De acordo com a mesma fonte, a ausência desse despacho tem provocado constrangimentos no funcionamento da Administração Pública, uma vez que determinados processos e matérias cuja decisão depende exclusivamente do Presidente da República permanecem sem despacho, por inexistir uma delegação formal de competências que permita à Vice-Presidente decidir sobre esses assuntos durante a ausência do Chefe de Estado.
Esta situação tem causado descontentamento entre ministros e governadores provinciais, que veem diversos expedientes administrativos permanecerem pendentes de decisão, por estarem sujeitos à apreciação do Presidente da República, que se encontra fora do território nacional, sem que tenha sido formalizada a correspondente delegação de poderes.

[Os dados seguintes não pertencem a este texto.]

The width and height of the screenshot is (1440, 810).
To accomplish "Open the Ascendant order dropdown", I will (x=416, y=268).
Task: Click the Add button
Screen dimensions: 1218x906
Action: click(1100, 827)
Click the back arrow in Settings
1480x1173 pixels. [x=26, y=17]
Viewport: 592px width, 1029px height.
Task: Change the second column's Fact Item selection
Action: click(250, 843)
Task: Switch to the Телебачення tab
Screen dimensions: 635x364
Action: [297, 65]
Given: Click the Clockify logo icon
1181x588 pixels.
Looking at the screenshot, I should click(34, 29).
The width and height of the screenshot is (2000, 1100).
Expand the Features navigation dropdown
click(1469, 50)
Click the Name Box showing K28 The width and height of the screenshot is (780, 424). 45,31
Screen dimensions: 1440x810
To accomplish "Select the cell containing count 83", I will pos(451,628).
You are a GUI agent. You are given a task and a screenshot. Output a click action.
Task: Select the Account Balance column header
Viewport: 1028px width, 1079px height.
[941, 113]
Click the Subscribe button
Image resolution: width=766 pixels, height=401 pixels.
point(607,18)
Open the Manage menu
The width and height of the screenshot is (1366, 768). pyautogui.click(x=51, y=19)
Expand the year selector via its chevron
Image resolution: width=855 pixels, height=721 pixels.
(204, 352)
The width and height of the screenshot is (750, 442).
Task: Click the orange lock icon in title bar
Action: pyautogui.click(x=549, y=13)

Do ponto de vista jurídico, a delegação de poderes constitui um instrumento previsto no ordenamento jurídico-administrativo para assegurar a continuidade do funcionamento dos órgãos do Estado, permitindo que determinadas competências possam ser exercidas por outra entidade quando exista fundamento legal e despacho expresso para o efeito. Na ausência dessa delegação, as competências de natureza exclusiva do Presidente da República permanecem reservadas ao próprio titular do cargo, não podendo ser exercidas pela Vice-Presidente, salvo nos casos expressamente previstos na Constituição e na lei.